In order to achieve that, we maintain a lookup table which lists all security groups that should be assigned to specific service. This lookup table is stored in consul and accessed through "consul_keys" data source.
We would love to replace it with something like data "aws_security_groups" filtered by tags.

gerilya on 19 Dec 2016

👍3

Thanks @chadgrant, that idea with interating over the datasource just saved my posterior.

jangrewe on 21 Feb 2017

I've run into a problem where this would help as well. In my case I'm trying to select EBS volumes from a pool of available volumes. @apparentlymart this doesn't need to be some complex rethinking of how we handle data resources. I think this would be fairly simple to address just by adding something like an index parameter, and would solve the use cases above. It wouldn't require the resources to act any different, and when combined with a count= parameter, would be a powerful way to select multiple individual objects returned from the search.

Imagine this use case.

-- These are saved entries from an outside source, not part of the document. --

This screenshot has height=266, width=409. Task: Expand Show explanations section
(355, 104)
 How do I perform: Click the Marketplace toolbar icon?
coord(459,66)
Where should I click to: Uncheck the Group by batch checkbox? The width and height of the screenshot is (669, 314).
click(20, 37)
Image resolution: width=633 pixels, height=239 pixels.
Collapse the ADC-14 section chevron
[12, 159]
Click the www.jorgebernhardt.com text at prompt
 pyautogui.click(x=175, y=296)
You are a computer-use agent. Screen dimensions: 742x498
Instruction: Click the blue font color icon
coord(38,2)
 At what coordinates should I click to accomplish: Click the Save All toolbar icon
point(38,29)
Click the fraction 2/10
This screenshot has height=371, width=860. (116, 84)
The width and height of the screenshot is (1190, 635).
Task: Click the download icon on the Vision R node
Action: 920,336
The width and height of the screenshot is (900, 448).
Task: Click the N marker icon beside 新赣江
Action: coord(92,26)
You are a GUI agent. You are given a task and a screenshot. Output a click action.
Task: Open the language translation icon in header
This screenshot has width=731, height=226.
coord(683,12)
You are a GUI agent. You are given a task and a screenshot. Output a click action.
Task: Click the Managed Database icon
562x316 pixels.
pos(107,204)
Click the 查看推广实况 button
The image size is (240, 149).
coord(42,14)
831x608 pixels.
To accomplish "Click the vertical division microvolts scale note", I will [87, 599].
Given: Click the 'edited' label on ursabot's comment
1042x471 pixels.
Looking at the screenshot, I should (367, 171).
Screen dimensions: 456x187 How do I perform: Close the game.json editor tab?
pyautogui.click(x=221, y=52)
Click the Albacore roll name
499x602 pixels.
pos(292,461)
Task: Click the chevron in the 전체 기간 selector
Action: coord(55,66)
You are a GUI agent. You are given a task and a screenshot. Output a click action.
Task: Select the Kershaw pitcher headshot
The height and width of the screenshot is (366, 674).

Currently if we use count on a data source and don't change the filter, then all of the data objects end up containing the same data:

Example:

data "aws_ebs_volume" "pool" {
  most_recent = true
  count = "3"
  filter {
    name = "tag:Name"
    values = ["data-volume"]
  }
  filter {
    name = "attachment.status"
    values = ["detached"]
  }
}
output "volumes" { value = ["${data.aws_ebs_volume.pool.*.id}"] }

Gives output like:

Outputs:
volumes = [
    vol-abcdef05,  <--- most recent volume
    vol-abcdef05,  <--- most recent volume, again
    vol-abcdef05   <--- and again
]

But if terraform simply supported an index meta-parameter for data sources, we could select a different entry for each iteration of the data resource.

Example:

data "aws_ebs_volume" "pool" {
  count = "3"
  index = "${count.index}"   <--- which entry to return
  filter {
    name = "tag:Name"
    values = ["data-volume"]
  }
  filter {
    name = "attachment.status"
    values = ["detached"]
  }
}
output "volumes" { value = ["${data.aws_ebs_volume.pool.*.id}"] }

Would return outputs like this, (assuming most recent to least recent sorting)

Outputs:
volumes = [
    vol-abcdef05,  <--- most recent volume
    vol-abcdef04,  <--- next most recent volume
    vol-abcdef03   <--- third most recent volume
]

Which makes a lot more sense than returning the same resource over and over again.

I feel like the most_recent = true parameter is already just a shortcut for index = 0 with ordering by most recent. While simple and elegant, there's probably ways to make it even more powerful, like adding an option to wrap similar to the element() function (instead of erroring out when no more results are available), or returning items from the other end of the list by using negative indexes. An option to specify how the list is ordered would be a nice-to-have improvement too, but none of them are essential.

The only thing we're really missing is the ability to specify the index. I'm kind of surprised that something like index isn't already supported for data sources.

Moeser on 16 Mar 2017

@apparentlymart Just following up with my post above. Maybe this is a simple change like the one I linked here: https://github.com/Moeser/terraform/pull/1

Moeser on 8 Apr 2017

This seems to also be useful when gathering resources that were created by a cloudformation stack.

cirocosta on 24 Apr 2017

This seems to also be useful when gathering resources that were created by a cloudformation stack.

Or as in my case I have to select resources created by kops inside my AWS setup.

soupdiver on 17 Sep 2018

👍2

I'm going to lock this issue because it has been closed for _30 days_ ⏳. This helps our maintainers find and focus on the active issues.

If you have found a problem that seems similar to this, please open a new issue and complete the issue template so we can capture all the details necessary to investigate further.